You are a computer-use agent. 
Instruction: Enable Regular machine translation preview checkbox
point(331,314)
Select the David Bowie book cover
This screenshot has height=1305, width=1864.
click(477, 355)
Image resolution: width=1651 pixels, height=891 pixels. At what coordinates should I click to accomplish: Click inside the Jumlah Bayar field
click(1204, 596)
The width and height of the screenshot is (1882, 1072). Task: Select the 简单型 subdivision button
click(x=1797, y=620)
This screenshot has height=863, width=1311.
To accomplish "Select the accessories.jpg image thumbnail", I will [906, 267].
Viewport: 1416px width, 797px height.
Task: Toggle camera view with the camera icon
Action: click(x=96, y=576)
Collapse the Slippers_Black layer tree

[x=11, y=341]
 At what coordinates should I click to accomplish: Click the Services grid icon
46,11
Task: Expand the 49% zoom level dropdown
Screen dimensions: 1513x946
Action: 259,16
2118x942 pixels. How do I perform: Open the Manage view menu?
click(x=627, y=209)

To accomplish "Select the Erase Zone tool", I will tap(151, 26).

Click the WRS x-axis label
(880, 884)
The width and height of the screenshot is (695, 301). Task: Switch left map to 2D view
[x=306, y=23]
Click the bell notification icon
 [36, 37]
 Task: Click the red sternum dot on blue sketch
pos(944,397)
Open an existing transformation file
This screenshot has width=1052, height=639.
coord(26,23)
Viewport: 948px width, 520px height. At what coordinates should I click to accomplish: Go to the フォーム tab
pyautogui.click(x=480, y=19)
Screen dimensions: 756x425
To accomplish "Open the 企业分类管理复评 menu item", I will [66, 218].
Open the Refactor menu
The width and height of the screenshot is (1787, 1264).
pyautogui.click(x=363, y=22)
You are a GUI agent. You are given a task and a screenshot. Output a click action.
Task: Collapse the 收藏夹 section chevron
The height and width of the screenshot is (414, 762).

> [What to work on] Output nothing but the lines from the one that contains "2118x942 pixels. How" through the final line of the entries above, exactly as they appear.

> [Your response]
2118x942 pixels. How do I perform: Open the Manage view menu?
click(x=627, y=209)

To accomplish "Select the Erase Zone tool", I will tap(151, 26).

Click the WRS x-axis label
(880, 884)
The width and height of the screenshot is (695, 301). Task: Switch left map to 2D view
[x=306, y=23]
Click the bell notification icon
 [36, 37]
 Task: Click the red sternum dot on blue sketch
pos(944,397)
Open an existing transformation file
This screenshot has width=1052, height=639.
coord(26,23)
Viewport: 948px width, 520px height. At what coordinates should I click to accomplish: Go to the フォーム tab
pyautogui.click(x=480, y=19)
Screen dimensions: 756x425
To accomplish "Open the 企业分类管理复评 menu item", I will [66, 218].
Open the Refactor menu
The width and height of the screenshot is (1787, 1264).
pyautogui.click(x=363, y=22)
You are a GUI agent. You are given a task and a screenshot. Output a click action.
Task: Collapse the 收藏夹 section chevron
The height and width of the screenshot is (414, 762).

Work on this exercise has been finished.